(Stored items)
=====
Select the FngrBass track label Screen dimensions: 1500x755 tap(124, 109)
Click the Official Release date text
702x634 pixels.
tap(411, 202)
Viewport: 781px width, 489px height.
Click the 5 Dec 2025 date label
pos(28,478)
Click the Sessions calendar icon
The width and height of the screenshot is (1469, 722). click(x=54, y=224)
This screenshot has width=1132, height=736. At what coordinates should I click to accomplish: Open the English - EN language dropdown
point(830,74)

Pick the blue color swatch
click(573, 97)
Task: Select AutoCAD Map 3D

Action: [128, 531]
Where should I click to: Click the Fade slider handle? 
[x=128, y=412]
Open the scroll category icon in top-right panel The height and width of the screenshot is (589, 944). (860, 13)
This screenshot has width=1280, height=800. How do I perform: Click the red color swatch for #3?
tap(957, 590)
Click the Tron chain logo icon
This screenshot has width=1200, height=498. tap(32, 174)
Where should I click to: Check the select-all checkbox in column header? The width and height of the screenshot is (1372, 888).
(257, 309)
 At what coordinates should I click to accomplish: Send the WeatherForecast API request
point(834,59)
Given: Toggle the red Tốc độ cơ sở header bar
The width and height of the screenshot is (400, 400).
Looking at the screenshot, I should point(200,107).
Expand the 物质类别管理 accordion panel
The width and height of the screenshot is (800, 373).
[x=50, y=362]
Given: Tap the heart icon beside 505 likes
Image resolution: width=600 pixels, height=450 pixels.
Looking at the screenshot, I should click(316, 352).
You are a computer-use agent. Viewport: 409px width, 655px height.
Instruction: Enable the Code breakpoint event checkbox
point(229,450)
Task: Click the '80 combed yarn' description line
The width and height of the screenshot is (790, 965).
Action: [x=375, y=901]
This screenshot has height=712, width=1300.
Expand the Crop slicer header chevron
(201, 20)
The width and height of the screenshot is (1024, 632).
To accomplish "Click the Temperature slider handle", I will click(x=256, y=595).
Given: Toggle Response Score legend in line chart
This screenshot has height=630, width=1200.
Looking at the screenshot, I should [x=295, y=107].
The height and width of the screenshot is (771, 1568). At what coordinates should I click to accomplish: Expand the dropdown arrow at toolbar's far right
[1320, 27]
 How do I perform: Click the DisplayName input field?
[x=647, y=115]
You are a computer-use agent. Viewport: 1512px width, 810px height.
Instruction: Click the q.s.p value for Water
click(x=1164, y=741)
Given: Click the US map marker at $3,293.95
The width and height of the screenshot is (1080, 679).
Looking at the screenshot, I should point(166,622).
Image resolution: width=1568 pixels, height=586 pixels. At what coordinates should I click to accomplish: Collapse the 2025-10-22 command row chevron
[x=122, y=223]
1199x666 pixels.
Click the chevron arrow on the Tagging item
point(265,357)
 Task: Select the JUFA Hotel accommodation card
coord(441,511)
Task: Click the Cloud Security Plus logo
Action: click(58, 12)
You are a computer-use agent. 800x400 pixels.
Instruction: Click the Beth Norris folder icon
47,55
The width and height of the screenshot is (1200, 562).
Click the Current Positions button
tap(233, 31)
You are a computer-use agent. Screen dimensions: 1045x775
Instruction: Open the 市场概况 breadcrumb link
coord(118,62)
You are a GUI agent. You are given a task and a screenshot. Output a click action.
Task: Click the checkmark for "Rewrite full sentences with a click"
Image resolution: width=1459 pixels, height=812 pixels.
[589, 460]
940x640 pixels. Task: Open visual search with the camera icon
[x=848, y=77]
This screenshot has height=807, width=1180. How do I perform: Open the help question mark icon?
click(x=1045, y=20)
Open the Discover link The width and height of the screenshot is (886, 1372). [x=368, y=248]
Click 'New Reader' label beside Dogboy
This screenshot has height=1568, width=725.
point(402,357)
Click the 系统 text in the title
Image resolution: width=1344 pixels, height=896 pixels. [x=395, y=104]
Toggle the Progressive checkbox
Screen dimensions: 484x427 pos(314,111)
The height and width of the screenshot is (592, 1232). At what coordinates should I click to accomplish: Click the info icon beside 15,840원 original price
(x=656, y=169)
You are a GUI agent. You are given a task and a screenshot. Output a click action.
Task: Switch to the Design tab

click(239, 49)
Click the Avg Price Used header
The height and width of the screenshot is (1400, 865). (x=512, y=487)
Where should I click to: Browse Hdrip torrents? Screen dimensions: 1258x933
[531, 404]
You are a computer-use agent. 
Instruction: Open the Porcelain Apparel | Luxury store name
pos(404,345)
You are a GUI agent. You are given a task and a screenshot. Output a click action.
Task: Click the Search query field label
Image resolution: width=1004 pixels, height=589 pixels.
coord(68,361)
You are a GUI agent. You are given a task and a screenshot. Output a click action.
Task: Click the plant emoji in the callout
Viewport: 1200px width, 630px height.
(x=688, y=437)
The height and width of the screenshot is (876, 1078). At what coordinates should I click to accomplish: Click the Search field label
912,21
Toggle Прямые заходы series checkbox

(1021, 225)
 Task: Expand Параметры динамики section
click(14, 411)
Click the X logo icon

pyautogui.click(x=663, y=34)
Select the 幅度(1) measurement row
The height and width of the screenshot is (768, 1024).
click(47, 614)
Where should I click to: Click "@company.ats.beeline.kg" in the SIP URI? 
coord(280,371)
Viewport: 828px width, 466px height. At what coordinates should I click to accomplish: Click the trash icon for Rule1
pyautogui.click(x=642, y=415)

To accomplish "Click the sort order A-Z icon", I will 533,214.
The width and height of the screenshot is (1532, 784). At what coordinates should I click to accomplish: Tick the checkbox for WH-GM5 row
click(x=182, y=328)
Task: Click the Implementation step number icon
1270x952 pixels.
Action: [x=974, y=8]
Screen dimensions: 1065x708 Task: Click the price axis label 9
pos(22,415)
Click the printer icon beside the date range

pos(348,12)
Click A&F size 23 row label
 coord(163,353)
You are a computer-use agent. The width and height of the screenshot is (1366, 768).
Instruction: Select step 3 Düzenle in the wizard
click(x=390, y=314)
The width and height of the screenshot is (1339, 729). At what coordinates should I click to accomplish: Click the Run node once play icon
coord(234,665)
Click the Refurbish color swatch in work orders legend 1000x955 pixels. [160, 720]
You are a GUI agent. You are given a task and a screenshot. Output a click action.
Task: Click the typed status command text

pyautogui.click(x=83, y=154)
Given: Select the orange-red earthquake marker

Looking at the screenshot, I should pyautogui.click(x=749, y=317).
=====
**Exercise instructions**
Find every line above where the word "will" occurs, and copy that line.

**Written reply**
To accomplish "Click the Temperature slider handle", I will click(x=256, y=595).
To accomplish "Click the sort order A-Z icon", I will 533,214.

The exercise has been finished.